Records from a pointing dataset
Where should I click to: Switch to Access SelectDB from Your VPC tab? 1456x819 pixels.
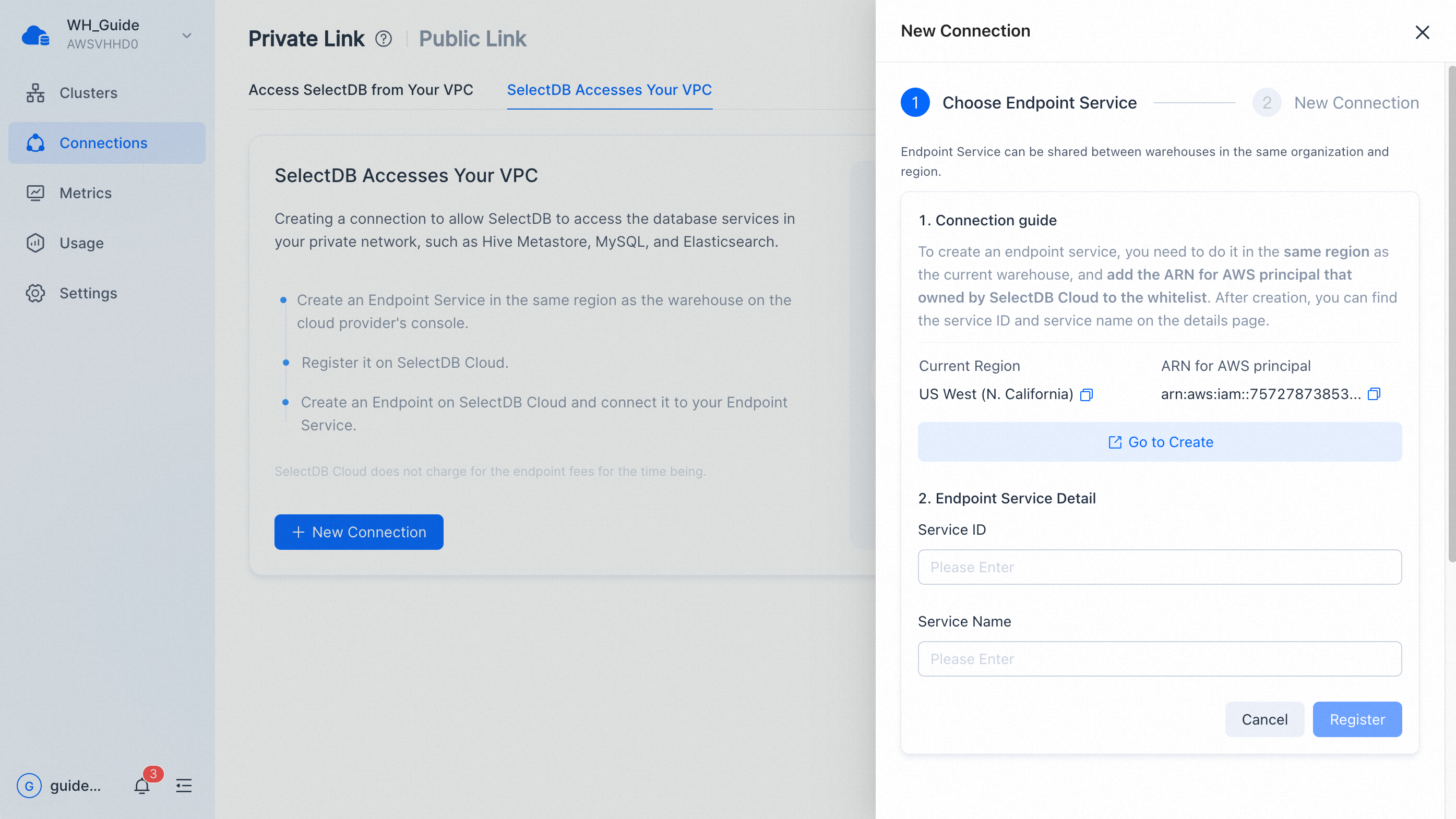click(x=361, y=90)
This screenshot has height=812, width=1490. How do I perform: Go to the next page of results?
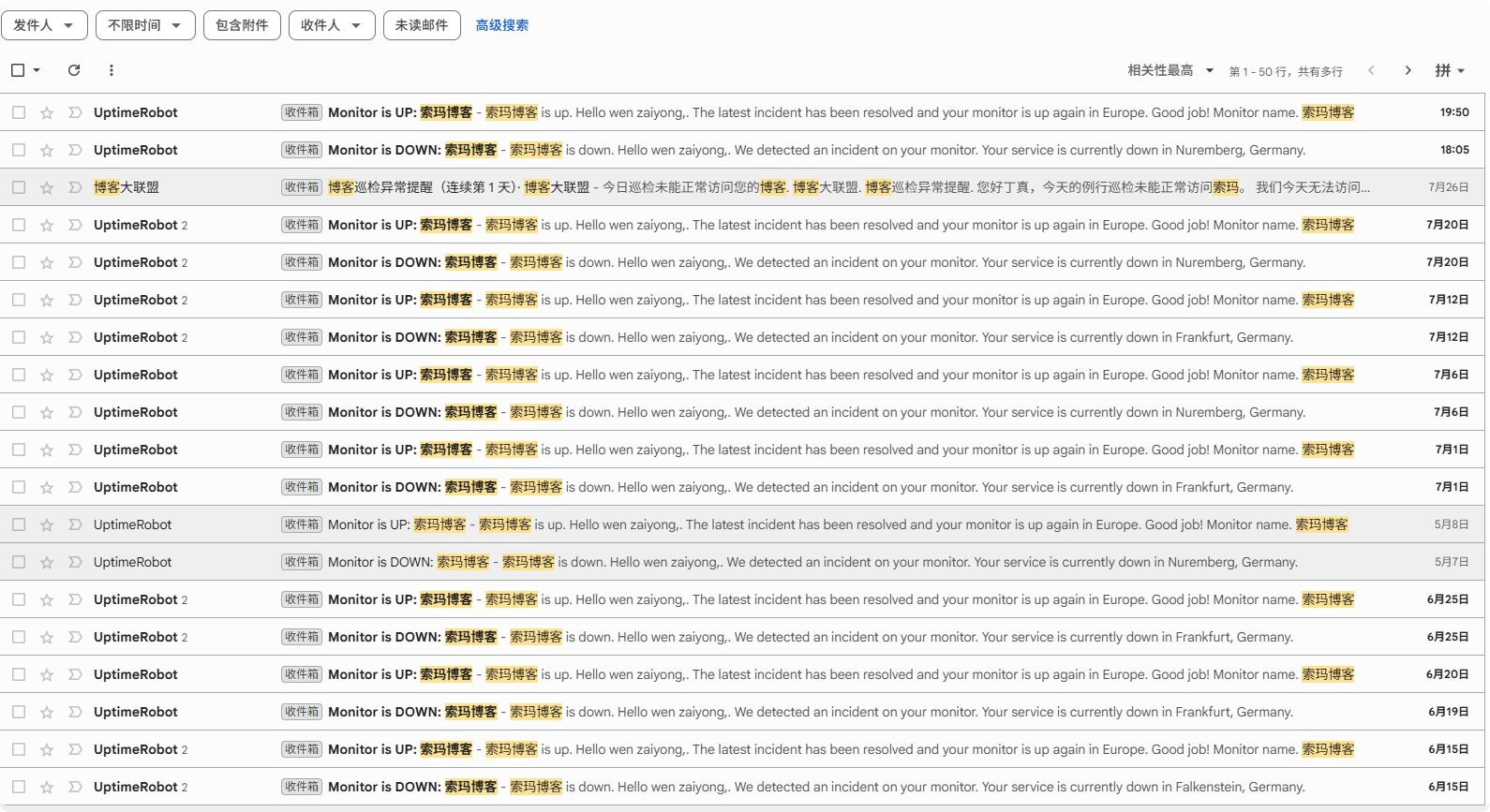pos(1408,70)
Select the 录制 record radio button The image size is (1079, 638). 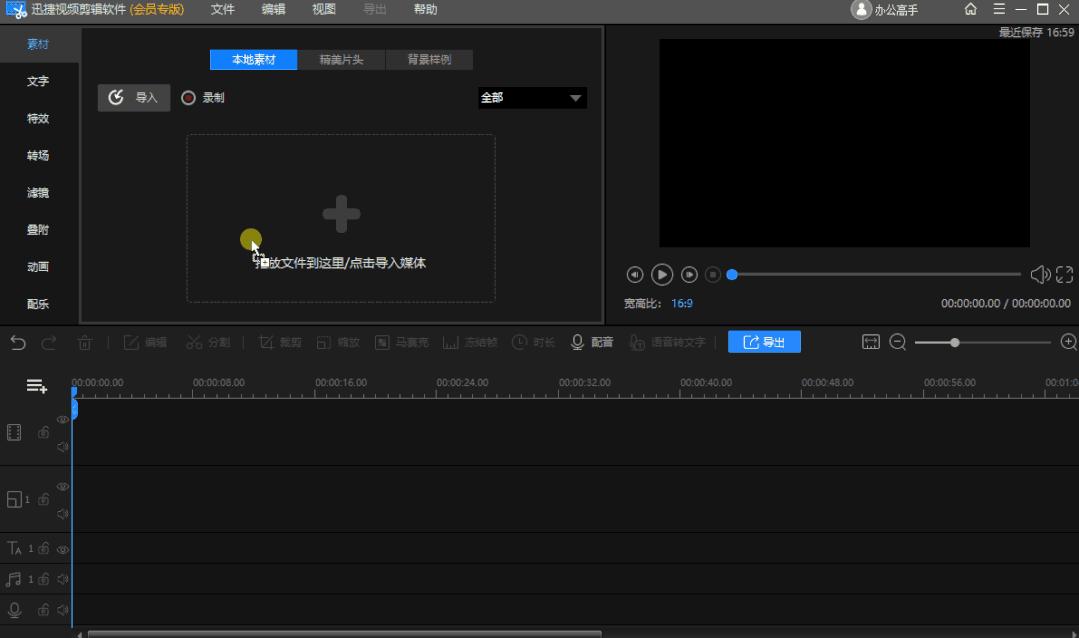(x=188, y=98)
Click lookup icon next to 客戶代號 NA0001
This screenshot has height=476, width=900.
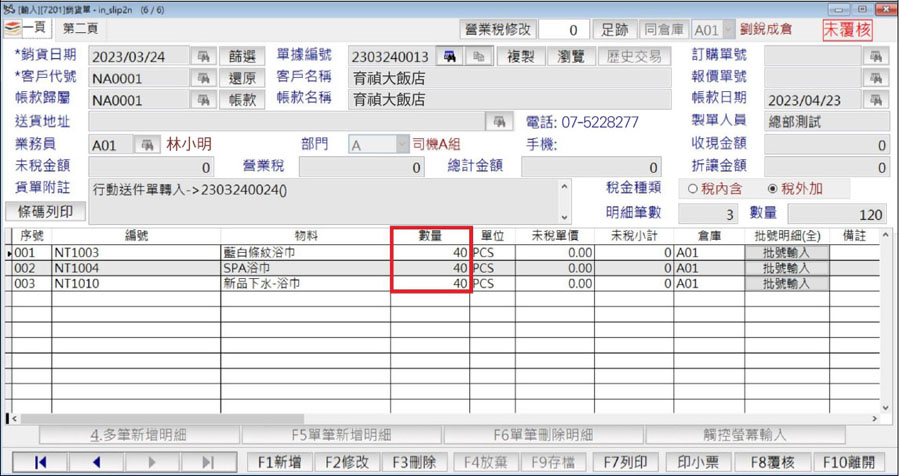[x=203, y=78]
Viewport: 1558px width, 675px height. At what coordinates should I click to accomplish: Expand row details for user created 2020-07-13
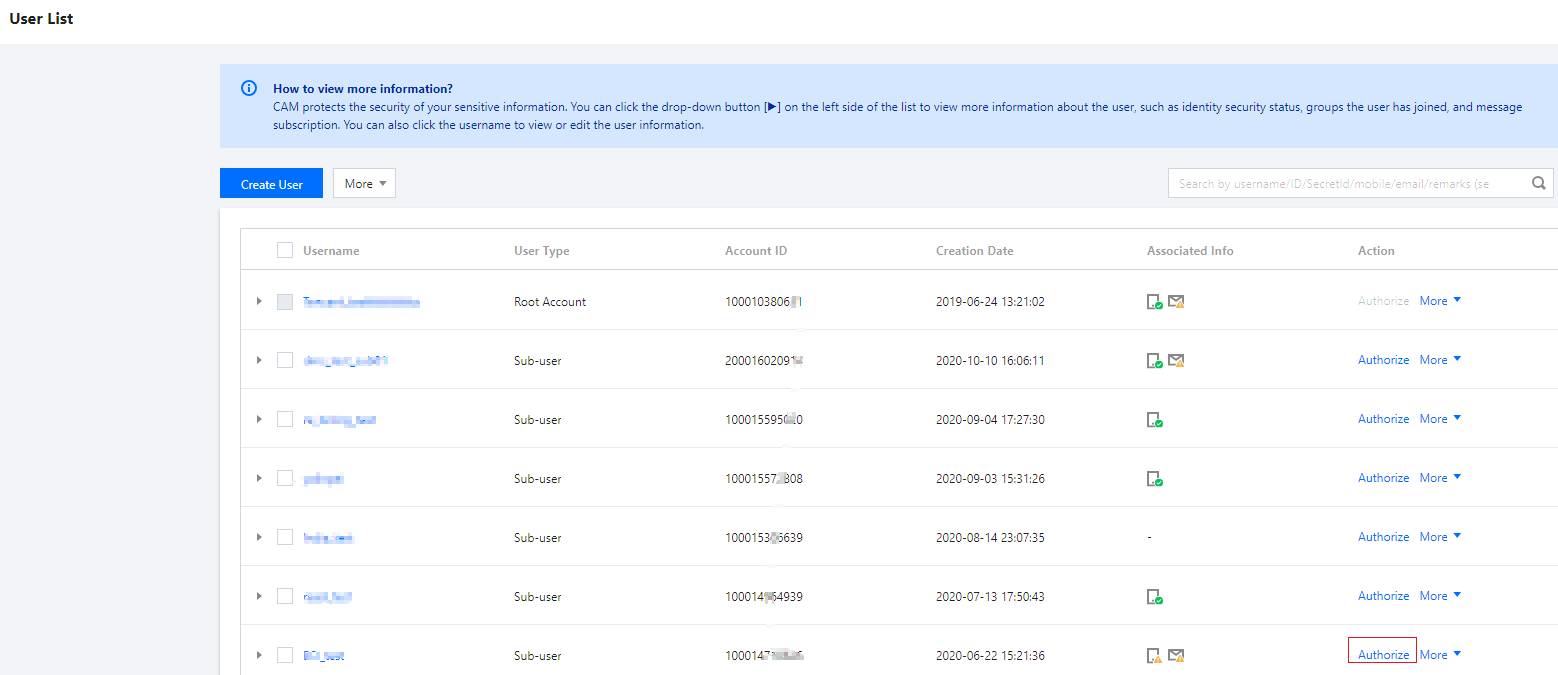(x=258, y=596)
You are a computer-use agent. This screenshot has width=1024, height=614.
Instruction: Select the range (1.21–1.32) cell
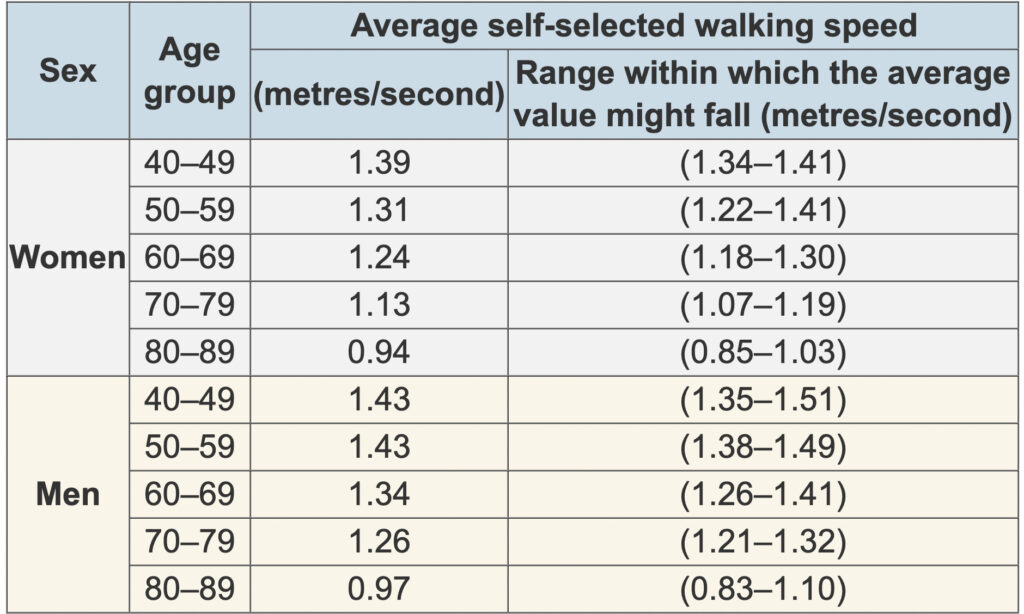pos(763,541)
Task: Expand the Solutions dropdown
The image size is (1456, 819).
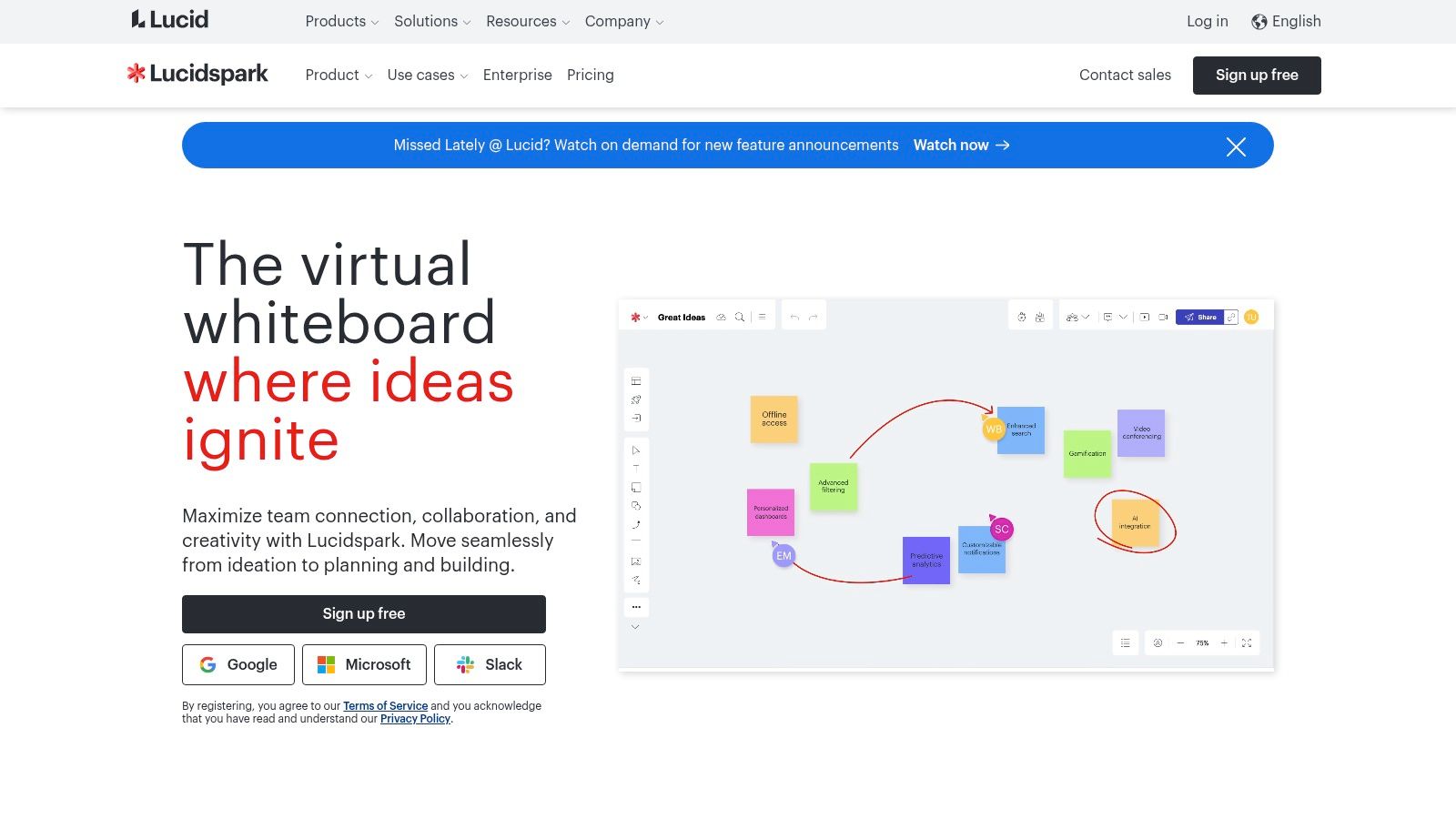Action: coord(432,21)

▶ **Instruction**
From the listing above, select every line that contains the word "screenshot" and reproduce each one in full. Treat case as significant.

▶ **Solution**
This screenshot has height=812, width=1490. How do I perform: Go to the next page of results?
This screenshot has height=476, width=900.
You are a computer-use agent. This screenshot has width=1024, height=614.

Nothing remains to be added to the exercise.